Well, managed to get to an internet cafe so decided to do a quick blog update. Arrived at Wasgamuwa National Park very late on Monday night, so first port of call was bed! Our bedroom is basically a brick barn with an open wall, so at nighttime we can hear the crickets and frogs singing us to sleep. Tuesday we had a guided tour of our main sites, the HQ site where the laptop and researchers stay, and the tree hut, a fantastic treehouse built high in the boughs of a tree that we sit in every evening at dusk to watch for signs of elephants. On our first night we were lucky enough to see a herd of eighteen of these fantastic animals, mohters, aunts, sisters and babies, all steadily and quietly grazing, moving as they foraged. On the way home to our basecamp we also saw a lone tusker, dark and skulking in the tree line.
Day to day life here is quite idyllic, consisting of early mornings woken by the rooster, a leisurely breakfast of rottis and tea, and then a hike through the beautiful lands of the park: either a transect searching for signs of elephant or leopard or a monitoring of the electric fences used here to encircle the villagers, protecting them from the elephants. Of course, it is so hot here that even a short hike will leave us exhausted. It gets dark by seven, so early to bed, apart from the odd evening when we have a 'bottle party' with Chintaka and Sarath, our staff members who stay at basecamp, sampling the local arrack, a liquor distilled from coconut.

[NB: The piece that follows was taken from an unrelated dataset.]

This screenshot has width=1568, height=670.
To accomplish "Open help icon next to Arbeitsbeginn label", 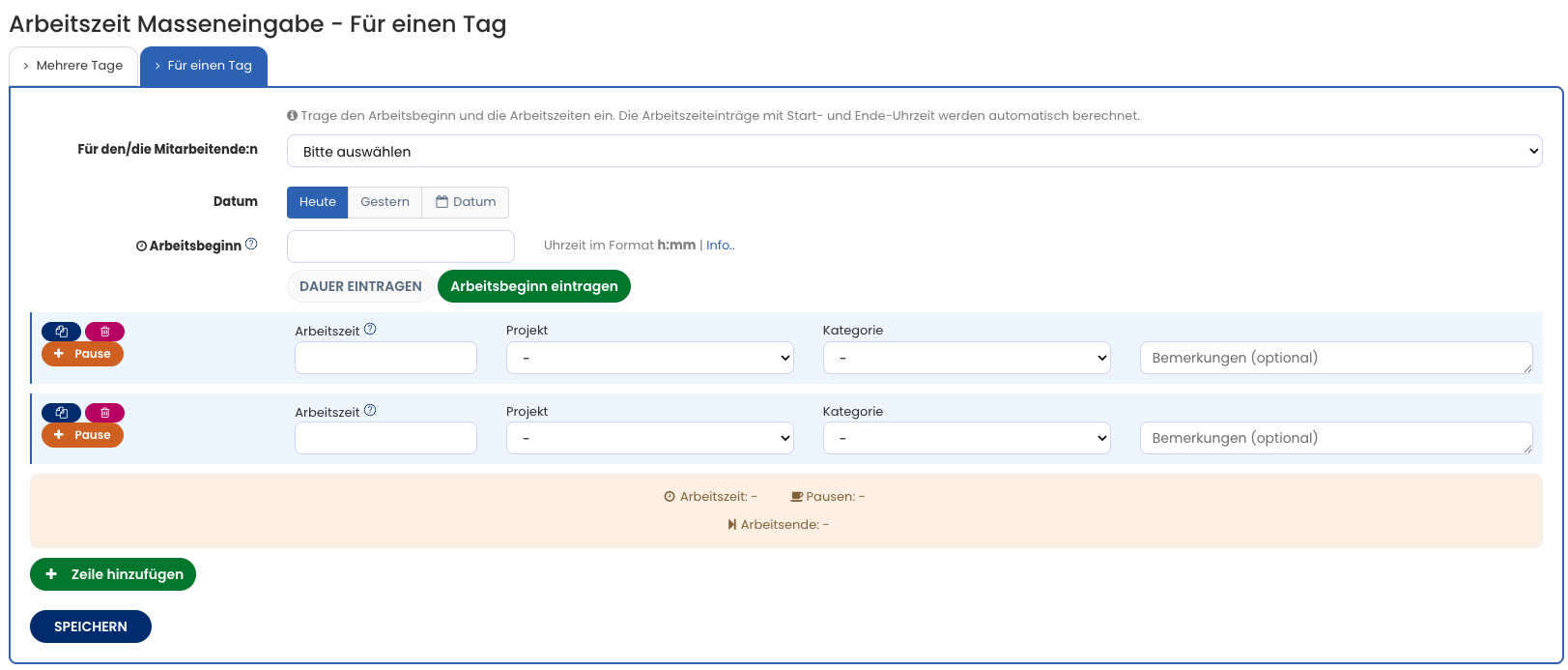I will click(x=251, y=245).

Following a hard weeks work we have come to Kandy for a few days, a big change from the rural peace we are now used to! The city is a riot of colour, noise and scary road-crossings! Visited the fantastic Botanical Gardens yesterday, and today we had the confusing task of catching a bus from Kandy's central bus station to take us to the Millenium Elephant Foundation. We had a brilliant day, washing elephants and being liberally drenched in return! Photographs will follow shortly, they are difficult to upload due to the format I am shooting in!
Tomorrow we plan on visiting the Temple of the Tooth, a temple on Kandy lake that houses a tooth taken from the funeral pyre of the Buddha himself. Afer that we return to Wasgamuwa, and hopefully more sightings of the wild elephants!
Until then, ayubowan!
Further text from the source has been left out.